Directions>
1 - In the article about the Biden biography, retype the passage that opens with the words containing "Biden summarized his" and closes with "of nuclear weapons.".
2 - Write what comes next in the article about the Biden biography, picking up after its final sentence.

Extract>
┏━━

By Nicole Gaudiano - Gannett Washington Bureau
Posted : Tuesday Aug 3, 2010 19:33:59 EDT

Vice President Biden said he had an “unfair advantage” over others advising President Obama on Afghanistan war strategy last fall because “I talked about this with the president more often and more regularly than anybody else,” according to a new biography of Biden.

“I knew, not just by body language [but] by direct assertion that he agreed with me on [the] basic fundamentals of the policy,” Biden said in an interview for the book, “Joe Biden, A life of trial and redemption” by veteran political reporter and columnist Jules Witcover. “So in that sense, I went into the debate in the Situation Room for those many hours we debated, knowing he agreed with me on the strategy.”

True to its title, the book spans the dramatic highs and lows of Biden’s life and career, drawing from newspaper stories and interviews with Biden and Obama, and with confidants and family members of Biden. The book, published by William Morrow, goes on sale Oct. 19.

Biden summarized his role in the Afghanistan debate for the book after Obama decided to authorize sending 30,000 more troops to the country, setting July 2011 as the date to begin their withdrawal.

The book quotes Biden saying he and the president agreed that “we were not in Afghanistan for nation-building,” and that “the fundamental reason for us being there was al-Qaida.” Biden said securing the Afghan government also would keep Pakistan from disintegrating and radicals from gaining control of nuclear weapons.

Biden recalled that at one meeting, he asked national security officials, “‘If there was no al-Qaida and Pakistan was stable, would you be making recommendations to put tens of thousands of troops and sending hundreds of billions of dollars to beat the Taliban?’ And the answer with several of the members was ‘yes.’ Mine was emphatically ‘no.’ ”

Biden said some administration officials believed Afghanistan was key to “stabilizing everything from Iran to the subcontinent.”

┗━━

Stored data>

┏━━

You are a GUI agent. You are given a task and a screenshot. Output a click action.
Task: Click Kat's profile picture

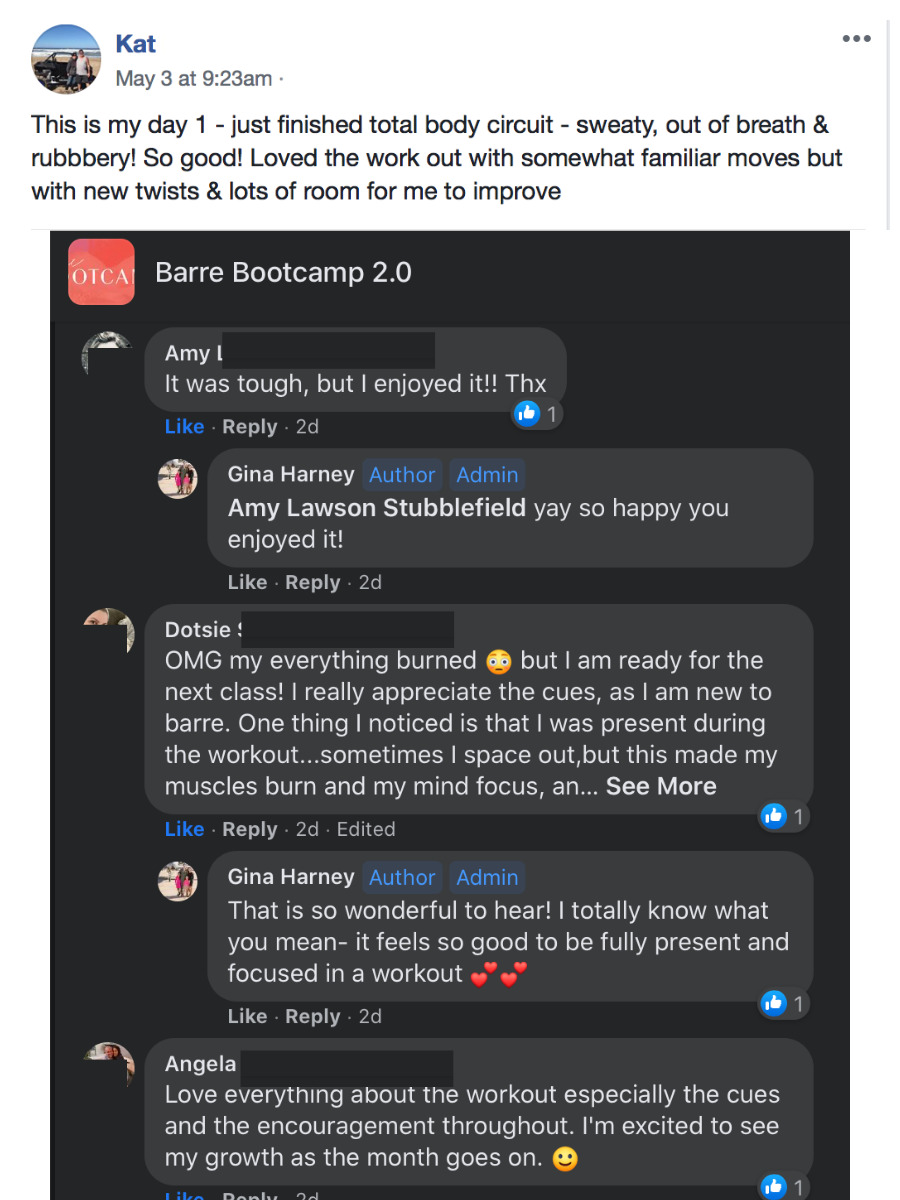click(66, 59)
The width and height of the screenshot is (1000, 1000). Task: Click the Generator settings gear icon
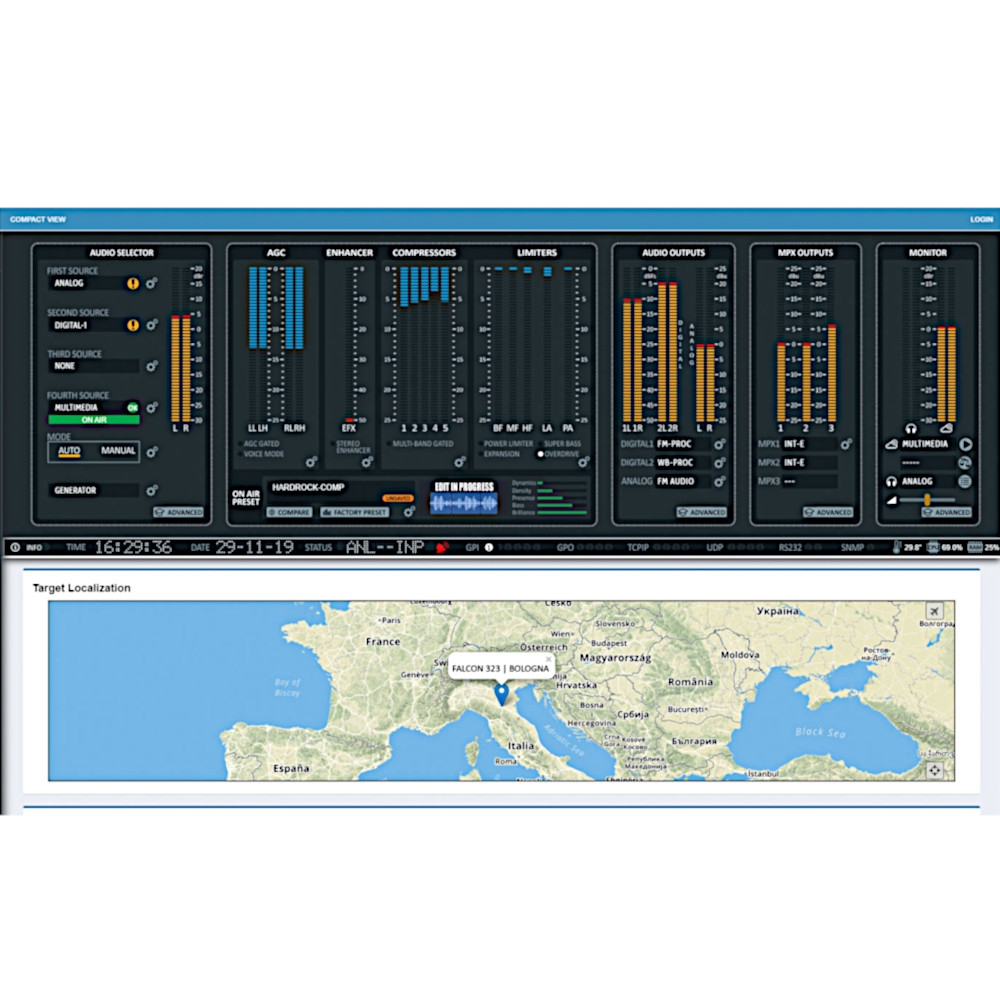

┗━━

Answers below>
1 -
Biden summarized his role in the Afghanistan debate for the book after Obama decided to authorize sending 30,000 more troops to the country, setting July 2011 as the date to begin their withdrawal.

The book quotes Biden saying he and the president agreed that “we were not in Afghanistan for nation-building,” and that “the fundamental reason for us being there was al-Qaida.” Biden said securing the Afghan government also would keep Pakistan from disintegrating and radicals from gaining control of nuclear weapons.

2 -
“I disagreed with that. The president disagrees with that,” Biden says in the book. “So ... I always argued that the number of troops is less important than the strategy.”

Some publications have portrayed internal administration discussions on the war as a clash between Biden’s views and those of retired Army Gen. Stanley McChrystal, with Biden arguing for a counterterrorism strategy against al-Qaida, and McChrystal pressing for a troop increase to fight insurgents.

Biden said he sent many memos to Obama urging him to limit the number of troops and set a date to begin drawing down troop levels. He said the memos also noted that it wasn’t necessary to defeat the Taliban and that al-Qaida’s return to Afghanistan was highly unlikely.

“Those principals are principals that the president bought and agreed with,” he said, according to the book.

Witcover notes that the al-Qaida threat and Pakistan remained top administration concerns, as Biden had urged. Asked whether some critics might conclude that Biden “lost” on the issue of the troop surge and its size, Obama told Witcover no one involved in the discussions would say that.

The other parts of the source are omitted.